New York Department of Conservation Forest Rangers rescued several hikers in the Catskills and Adirondacks last week.
Among those rescued were two hikers in the Hunter Mountain-West Kill Wilderness Area. The hikers were on Devil’s Path – one of the most demanding trails in the Northeast. Officials said the two were inadequately prepared and became cold and fatigued.
In another incident, a hiker had to be rescued after suffering a hip injury coming down Slide Mountain and later becoming unconscious.

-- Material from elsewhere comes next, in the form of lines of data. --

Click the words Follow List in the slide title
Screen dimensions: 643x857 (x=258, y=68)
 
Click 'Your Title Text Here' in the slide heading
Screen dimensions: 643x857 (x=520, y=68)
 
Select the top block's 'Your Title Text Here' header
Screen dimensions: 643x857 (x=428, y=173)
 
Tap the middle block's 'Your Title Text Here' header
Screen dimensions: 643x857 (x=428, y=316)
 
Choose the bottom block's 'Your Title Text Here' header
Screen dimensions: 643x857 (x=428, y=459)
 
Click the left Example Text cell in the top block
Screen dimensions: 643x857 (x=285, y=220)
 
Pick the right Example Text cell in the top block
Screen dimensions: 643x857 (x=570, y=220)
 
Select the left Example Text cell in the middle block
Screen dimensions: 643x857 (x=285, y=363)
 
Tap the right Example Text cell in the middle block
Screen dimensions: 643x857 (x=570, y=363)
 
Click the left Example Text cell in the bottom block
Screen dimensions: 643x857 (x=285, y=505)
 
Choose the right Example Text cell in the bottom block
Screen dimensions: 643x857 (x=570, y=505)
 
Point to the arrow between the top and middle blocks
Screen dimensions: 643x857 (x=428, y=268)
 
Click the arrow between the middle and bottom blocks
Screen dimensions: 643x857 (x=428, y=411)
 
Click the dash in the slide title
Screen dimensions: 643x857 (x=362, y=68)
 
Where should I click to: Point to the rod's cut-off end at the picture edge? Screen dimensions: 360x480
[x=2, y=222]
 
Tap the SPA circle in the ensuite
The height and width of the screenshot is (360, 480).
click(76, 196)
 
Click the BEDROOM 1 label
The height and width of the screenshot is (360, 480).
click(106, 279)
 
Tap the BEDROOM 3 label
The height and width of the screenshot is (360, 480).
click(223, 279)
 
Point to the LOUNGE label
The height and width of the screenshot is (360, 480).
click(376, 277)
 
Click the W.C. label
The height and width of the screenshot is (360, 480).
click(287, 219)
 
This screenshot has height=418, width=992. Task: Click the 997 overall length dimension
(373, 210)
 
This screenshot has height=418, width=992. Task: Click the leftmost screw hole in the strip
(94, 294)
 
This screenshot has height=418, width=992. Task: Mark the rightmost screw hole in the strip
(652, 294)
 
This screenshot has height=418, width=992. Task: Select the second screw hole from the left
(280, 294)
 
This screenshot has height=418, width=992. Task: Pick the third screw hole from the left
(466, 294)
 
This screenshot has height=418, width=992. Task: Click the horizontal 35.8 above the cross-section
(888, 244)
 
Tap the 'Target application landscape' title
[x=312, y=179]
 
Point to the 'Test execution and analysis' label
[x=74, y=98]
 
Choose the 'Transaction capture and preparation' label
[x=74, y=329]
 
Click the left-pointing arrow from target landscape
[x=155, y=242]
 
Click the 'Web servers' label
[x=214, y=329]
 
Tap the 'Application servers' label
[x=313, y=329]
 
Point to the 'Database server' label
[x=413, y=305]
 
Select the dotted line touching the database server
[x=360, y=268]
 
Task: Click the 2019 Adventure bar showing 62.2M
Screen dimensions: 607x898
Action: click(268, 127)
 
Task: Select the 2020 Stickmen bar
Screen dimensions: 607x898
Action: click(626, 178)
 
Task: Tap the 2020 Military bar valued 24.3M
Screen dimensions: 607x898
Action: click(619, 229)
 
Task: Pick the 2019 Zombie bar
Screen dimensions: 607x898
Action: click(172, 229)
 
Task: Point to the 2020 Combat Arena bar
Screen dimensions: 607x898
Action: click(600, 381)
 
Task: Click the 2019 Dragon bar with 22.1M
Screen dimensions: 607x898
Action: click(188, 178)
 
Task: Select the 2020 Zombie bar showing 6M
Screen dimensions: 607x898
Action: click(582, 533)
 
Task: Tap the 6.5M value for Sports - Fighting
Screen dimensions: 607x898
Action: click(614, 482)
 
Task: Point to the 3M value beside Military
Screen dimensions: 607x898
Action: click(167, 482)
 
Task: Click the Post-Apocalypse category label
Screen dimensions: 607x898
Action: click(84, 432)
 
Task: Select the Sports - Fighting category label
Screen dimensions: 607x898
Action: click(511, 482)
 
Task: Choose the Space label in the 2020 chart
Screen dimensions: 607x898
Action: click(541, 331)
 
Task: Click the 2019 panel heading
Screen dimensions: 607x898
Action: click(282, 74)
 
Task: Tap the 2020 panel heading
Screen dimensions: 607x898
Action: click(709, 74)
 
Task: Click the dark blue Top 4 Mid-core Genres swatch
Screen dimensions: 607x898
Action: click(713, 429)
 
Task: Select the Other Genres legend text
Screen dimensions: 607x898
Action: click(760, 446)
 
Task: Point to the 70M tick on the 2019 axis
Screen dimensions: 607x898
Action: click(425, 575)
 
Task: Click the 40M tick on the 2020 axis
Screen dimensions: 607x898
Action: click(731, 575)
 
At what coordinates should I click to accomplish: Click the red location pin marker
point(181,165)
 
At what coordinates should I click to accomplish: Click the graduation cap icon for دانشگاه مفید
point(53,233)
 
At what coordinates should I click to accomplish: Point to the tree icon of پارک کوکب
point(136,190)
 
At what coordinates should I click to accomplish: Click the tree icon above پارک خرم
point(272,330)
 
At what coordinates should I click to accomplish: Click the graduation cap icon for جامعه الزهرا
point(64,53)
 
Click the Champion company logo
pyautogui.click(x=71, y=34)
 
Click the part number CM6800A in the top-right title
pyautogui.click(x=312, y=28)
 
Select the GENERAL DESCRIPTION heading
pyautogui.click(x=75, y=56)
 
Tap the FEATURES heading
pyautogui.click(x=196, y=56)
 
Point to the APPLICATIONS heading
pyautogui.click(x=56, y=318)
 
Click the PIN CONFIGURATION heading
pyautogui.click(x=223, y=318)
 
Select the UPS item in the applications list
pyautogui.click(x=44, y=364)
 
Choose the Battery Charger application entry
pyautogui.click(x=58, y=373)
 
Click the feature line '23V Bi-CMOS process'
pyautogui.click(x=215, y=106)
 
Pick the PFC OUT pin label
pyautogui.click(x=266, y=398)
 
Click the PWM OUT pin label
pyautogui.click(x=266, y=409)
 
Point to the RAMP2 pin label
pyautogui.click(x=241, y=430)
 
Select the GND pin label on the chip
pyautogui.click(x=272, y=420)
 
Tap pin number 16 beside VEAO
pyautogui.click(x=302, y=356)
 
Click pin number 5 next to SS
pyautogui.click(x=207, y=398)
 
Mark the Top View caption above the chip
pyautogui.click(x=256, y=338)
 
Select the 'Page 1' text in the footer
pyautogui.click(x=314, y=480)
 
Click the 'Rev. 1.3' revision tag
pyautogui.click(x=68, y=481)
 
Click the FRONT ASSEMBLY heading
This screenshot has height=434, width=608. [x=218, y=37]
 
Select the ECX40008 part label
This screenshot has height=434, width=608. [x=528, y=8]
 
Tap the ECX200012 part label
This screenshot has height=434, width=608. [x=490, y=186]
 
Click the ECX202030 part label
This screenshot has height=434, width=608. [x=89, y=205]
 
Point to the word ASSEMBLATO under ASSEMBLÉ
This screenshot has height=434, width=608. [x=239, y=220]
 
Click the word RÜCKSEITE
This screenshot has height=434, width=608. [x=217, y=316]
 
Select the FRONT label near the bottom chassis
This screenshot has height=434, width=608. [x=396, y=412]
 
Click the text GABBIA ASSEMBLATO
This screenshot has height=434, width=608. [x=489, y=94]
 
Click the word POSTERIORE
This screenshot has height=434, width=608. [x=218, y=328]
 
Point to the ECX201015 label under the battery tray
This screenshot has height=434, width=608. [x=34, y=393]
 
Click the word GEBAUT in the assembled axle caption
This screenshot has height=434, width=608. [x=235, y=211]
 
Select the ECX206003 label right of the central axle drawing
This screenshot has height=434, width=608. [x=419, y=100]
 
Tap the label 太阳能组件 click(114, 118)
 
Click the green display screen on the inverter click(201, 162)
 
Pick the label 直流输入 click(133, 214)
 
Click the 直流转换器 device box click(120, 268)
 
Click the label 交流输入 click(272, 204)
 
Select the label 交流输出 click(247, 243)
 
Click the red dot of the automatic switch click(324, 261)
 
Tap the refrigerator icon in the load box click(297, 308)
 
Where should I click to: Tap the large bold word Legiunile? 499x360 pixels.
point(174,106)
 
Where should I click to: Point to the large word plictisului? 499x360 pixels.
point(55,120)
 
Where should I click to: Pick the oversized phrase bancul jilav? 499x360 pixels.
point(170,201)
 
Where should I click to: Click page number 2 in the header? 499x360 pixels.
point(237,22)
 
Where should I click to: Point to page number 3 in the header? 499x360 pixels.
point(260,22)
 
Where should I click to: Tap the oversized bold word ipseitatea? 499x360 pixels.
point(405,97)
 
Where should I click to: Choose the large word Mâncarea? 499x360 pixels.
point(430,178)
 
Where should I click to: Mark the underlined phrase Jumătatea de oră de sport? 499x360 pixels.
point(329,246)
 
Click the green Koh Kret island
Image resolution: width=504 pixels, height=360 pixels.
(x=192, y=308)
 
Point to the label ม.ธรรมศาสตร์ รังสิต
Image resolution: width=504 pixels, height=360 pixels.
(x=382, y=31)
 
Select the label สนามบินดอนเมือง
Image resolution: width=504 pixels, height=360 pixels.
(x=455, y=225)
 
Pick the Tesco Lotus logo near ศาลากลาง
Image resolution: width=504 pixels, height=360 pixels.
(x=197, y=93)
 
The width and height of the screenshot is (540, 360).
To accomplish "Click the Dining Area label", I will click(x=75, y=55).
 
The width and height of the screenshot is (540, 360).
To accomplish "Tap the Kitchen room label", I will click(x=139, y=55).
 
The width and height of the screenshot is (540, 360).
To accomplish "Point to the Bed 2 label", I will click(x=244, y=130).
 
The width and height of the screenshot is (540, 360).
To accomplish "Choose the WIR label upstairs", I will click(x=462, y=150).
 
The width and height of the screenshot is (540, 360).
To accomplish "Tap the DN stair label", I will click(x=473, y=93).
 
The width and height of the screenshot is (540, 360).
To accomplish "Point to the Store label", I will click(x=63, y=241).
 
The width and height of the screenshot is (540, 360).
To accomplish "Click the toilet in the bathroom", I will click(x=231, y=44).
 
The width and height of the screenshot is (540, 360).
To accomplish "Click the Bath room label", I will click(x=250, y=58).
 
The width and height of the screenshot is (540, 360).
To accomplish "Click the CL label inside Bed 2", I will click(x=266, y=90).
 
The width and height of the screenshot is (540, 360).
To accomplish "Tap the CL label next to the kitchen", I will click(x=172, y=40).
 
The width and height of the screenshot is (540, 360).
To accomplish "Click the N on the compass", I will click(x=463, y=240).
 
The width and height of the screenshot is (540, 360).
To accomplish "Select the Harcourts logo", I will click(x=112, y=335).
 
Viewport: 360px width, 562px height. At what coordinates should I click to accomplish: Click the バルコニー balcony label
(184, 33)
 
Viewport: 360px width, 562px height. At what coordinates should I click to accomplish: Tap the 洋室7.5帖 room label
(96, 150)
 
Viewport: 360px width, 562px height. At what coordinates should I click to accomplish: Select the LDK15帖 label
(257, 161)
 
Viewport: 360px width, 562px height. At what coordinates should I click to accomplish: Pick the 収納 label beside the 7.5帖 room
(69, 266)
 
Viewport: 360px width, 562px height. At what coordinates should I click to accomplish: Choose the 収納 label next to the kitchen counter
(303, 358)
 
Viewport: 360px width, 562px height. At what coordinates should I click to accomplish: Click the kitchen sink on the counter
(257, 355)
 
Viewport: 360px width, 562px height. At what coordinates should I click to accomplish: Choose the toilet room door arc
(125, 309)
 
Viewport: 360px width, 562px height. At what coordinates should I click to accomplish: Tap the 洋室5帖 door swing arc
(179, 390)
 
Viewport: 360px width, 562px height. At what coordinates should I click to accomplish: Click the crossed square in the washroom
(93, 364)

Read about these and other incidents in the DEC Forest Ranger Highlights from January 7 to 13.
Town of North Elba
Wilderness Search: On Jan. 8, a 26-year-old Rochester woman called DEC’s Ray Brook Dispatch to request help descending Mount Marcy in the Eastern Adirondacks High Peaks Wilderness Area. She was hiking alone and lost the marked trail during a snow squall that delivered white-out conditions. Essex County 911 identified the subject’s cell phone coordinates and Forest Ranger Jim Giglinto instructed her on how to get back on the trail. Due to weather conditions, Ranger Kevin Burns hiked to the woman’s location to assist her off the mountain. Within three hours, Burns located the hiker, assessed her condition, and began escorting her out. She was back at the Adirondak Loj parking lot without any injuries within seven hours of her call.
Town of Colton
St. Lawrence County
Assist to Snowmobiler: On Jan. 9, St. Lawrence County 911 transferred a call to DEC’s Ray Brook Dispatch regarding a stranded snowmobiler in the town of Colton. The 55-year-old Childwold woman was snowmobiling alone on a county trail and was unable to extract her machine from deep snow. Cell phone location coordinates were not available from her initial call. As her phone was about to lose power, Dispatch texted her and directed her to re-contact 911 so her location could be determined. This information allowed Forest Ranger Adam Baldwin to find her within 10 minutes of entering the trail with his snowmobile. With his assistance, the snowmobiler continued her ride to her home without injury or further need of assistance.
Town of Lexington
Wilderness Rescue: On Jan. 10, New York State Police reported to Forest Rangers that two hikers on Devil’s Path in the Hunter Mountain-West Kill Wilderness Area needed assistance returning the five miles back to where they started their hike. Five Forest Rangers responded and located the 22- and 24-year-old Rockland County men within an hour. Rangers escorted the inadequately prepared hikers back to their vehicle. Although both hikers were cold and fatigued, neither required medical treatment.
Town of Wells
Two Snowmobile Accident Rescues: On Jan. 12, Forest Rangers David Kallen and Andrew Lewis along with Environmental Conservation Police Officer (ECO) Peter Buswell assisted Hamilton County Sheriff’s Deputies to locate and evacuate a 54-year-old Schenectady woman involved in a snowmobile accident in the Speculator Tree Farm easement lands. After preparing the injured woman for evacuation by snowmobile sled, the Rangers brought her to a waiting ambulance for further treatment and transport to Nathan Littauer Hospital in Gloversville. As the three officers cleared this incident, they responded to another accident four miles away. In this case, a 14- and 41-year-old snowmobilers from Hadley collided, causing both operators to be ejected and injured. Rangers and Speculator EMS personnel carried the injured youth to an ambulance while the older subject was evacuated by an all-terrain vehicle. Both snowmobilers were transported to Nathan Littauer Hospital with non-life-threatening injuries.
Town of Shandaken
Wilderness Rescue: On the afternoon of Jan. 13, two hikers in the Slide Mountain Wilderness Area reported to 911 that they needed assistance descending Slide Mountain. A subsequent call indicated both hikers were cold and one had suffered a hip injury. Later that day, another hiker reported to 911 that the injured hiker was now unconscious. Thirteen Forest Rangers responded to the scene in an attempt to rescue the group that evening or prepare for a helicopter evacuation at first light. By 8:30 p.m., Rangers reached the injured hiker and found three additional hikers who needed immediate evacuation due to the onset of hypothermia. As these hikers were led off the mountain, the injured hiker was treated for mild hypothermia and secured in cold weather gear. By 10:30 p.m., the three mobile hikers were safely out of the woods and returned to their vehicles. At first light on Jan. 14, Rangers determined the injured hiker could hike out with their assistance, and a helicopter rescue was no longer needed. By 9 a.m., the 23-year-old New Jersey man was off the mountain, evaluated by emergency medical technicians, and released to his own care.